Sementara itu, Wakil Wali Kota Bima Feri Sofiyan menekankan pentingnya langkah konkret setelah rapat pemetaan tersebut.
“Yang paling penting adalah menindaklanjuti rapat ini agar tidak hanya menjadi seremonial. Kita harus membentuk tim untuk memetakan dan mengembangkan potensi Kekayaan Intelektual yang ada di Kota Bima,” tegasnya.
Menurut Feri, upaya pemetaan dan perlindungan Kekayaan Intelektual merupakan langkah strategis Pemerintah Kota Bima untuk menyelamatkan aset dan potensi daerah agar tidak hilang maupun diklaim pihak lain.
Ia menyebut langkah tersebut juga menjadi bagian dari warisan yang harus dipersiapkan untuk generasi mendatang.
“Apa yang kita lakukan ini adalah sebuah legacy, sebagai upaya menyelamatkan aset dan potensi daerah demi anak dan generasi bangsa,” pungkasnya.
Feri turut mengapresiasi dukungan dan pendampingan Kementerian Hukum NTB dalam upaya mendorong perlindungan Kekayaan Intelektual di Kota Bima.
Ia berharap seluruh perangkat daerah dan pihak terkait segera menindaklanjuti hasil rapat dengan melakukan identifikasi dan pemetaan terhadap berbagai potensi di masing-masing sektor.

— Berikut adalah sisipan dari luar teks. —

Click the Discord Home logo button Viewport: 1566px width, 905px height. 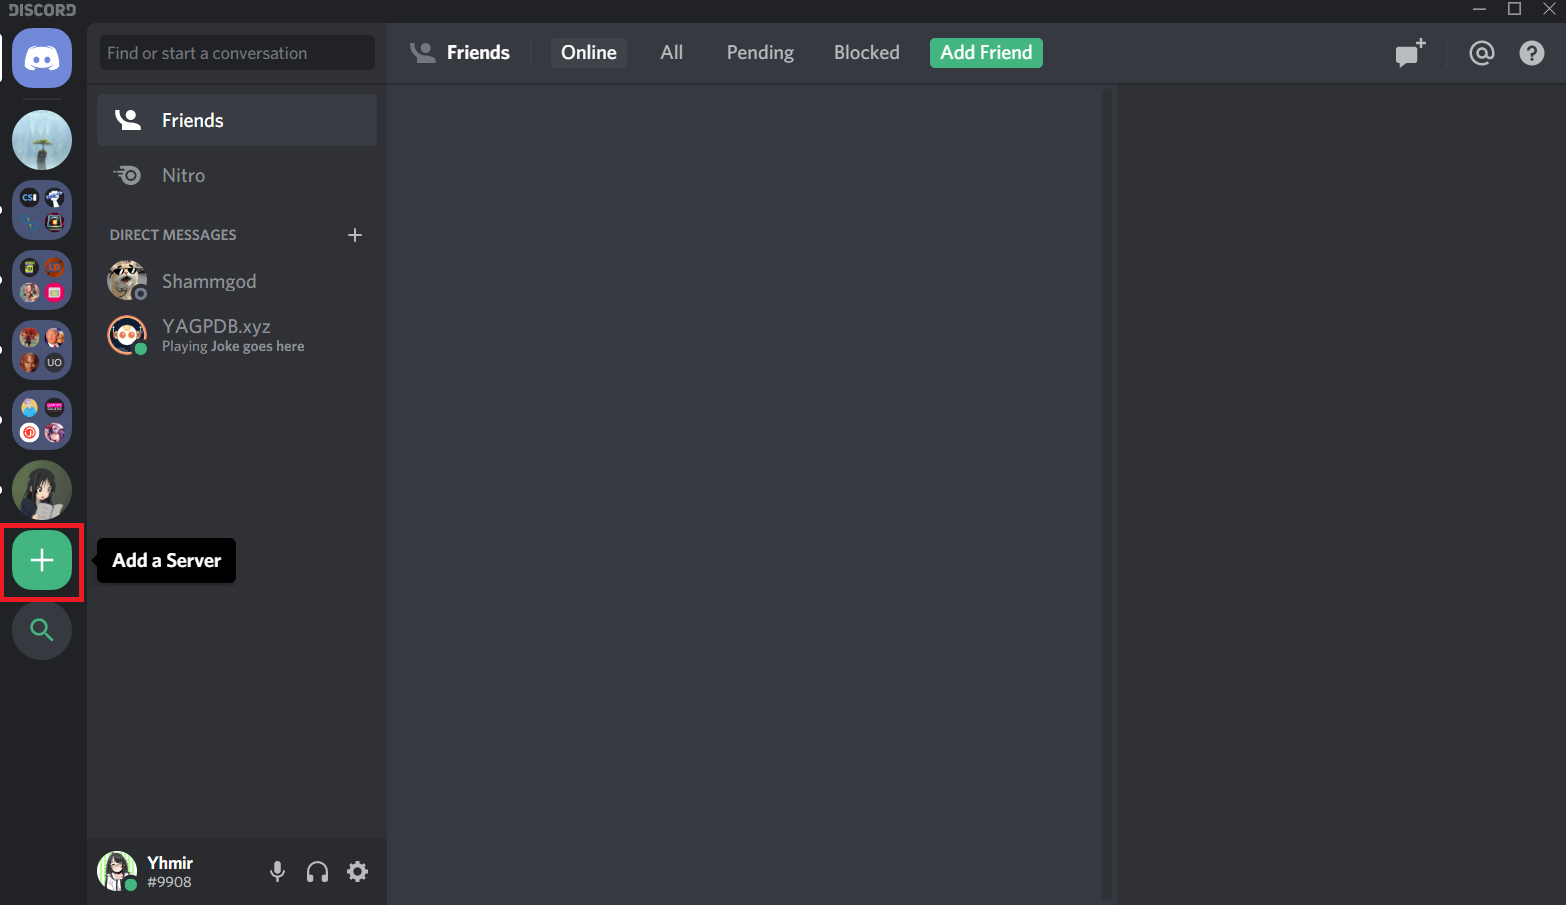coord(42,58)
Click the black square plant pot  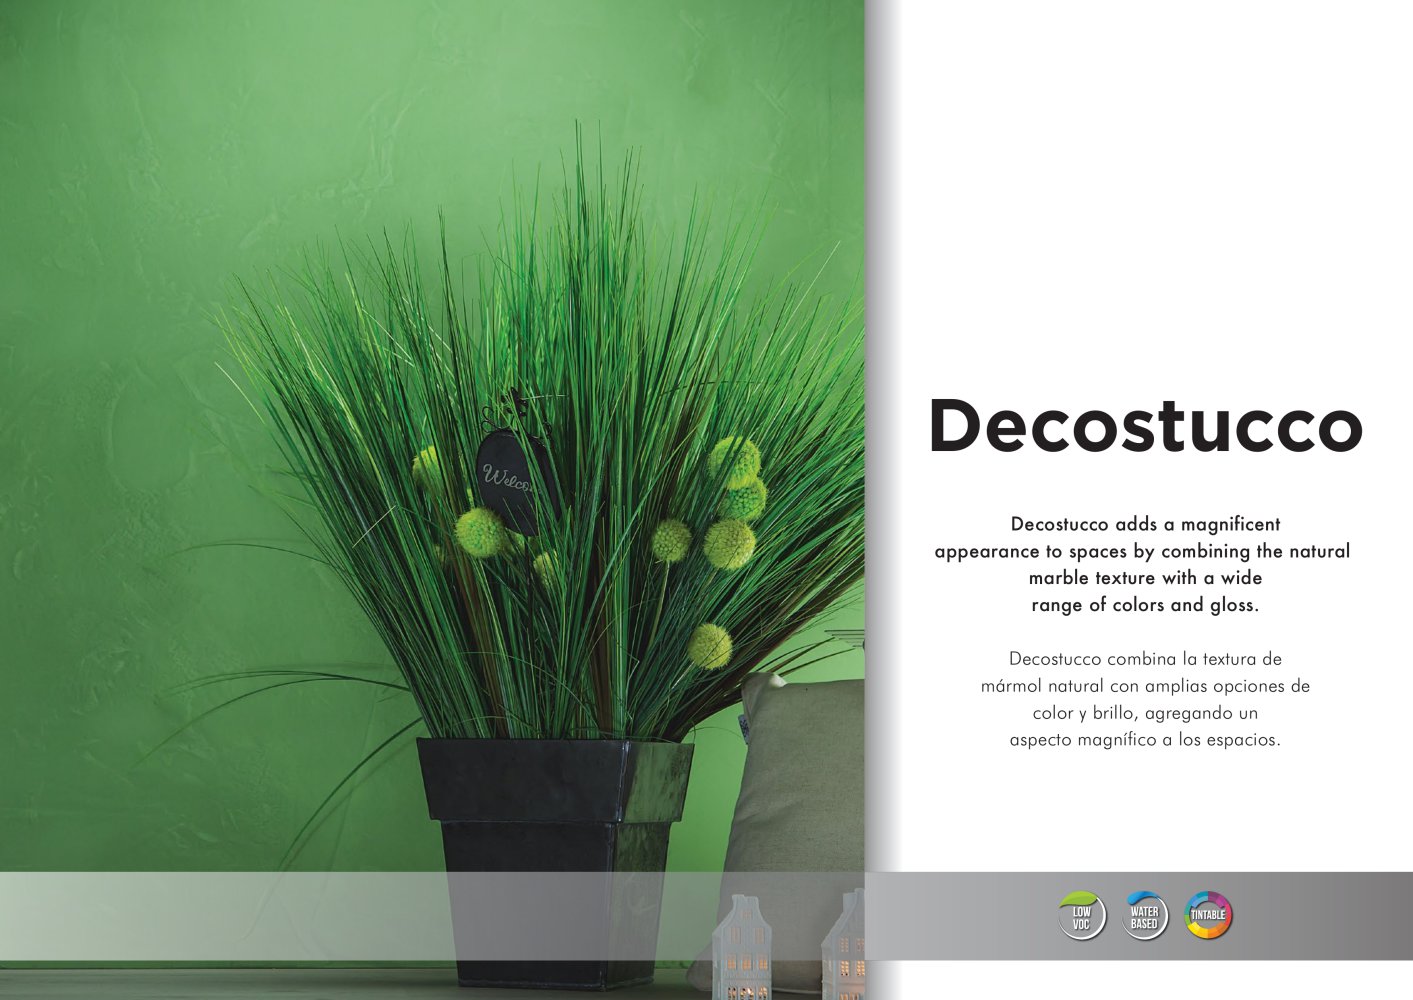[x=553, y=820]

Melalui langkah tersebut, Pemerintah Kota Bima menargetkan potensi unggulan daerah dapat memperoleh perlindungan hukum, memiliki nilai ekonomi yang lebih besar, memperkuat identitas daerah, sekaligus menjadi modal pembangunan dan peningkatan kesejahteraan masyarakat. (RED).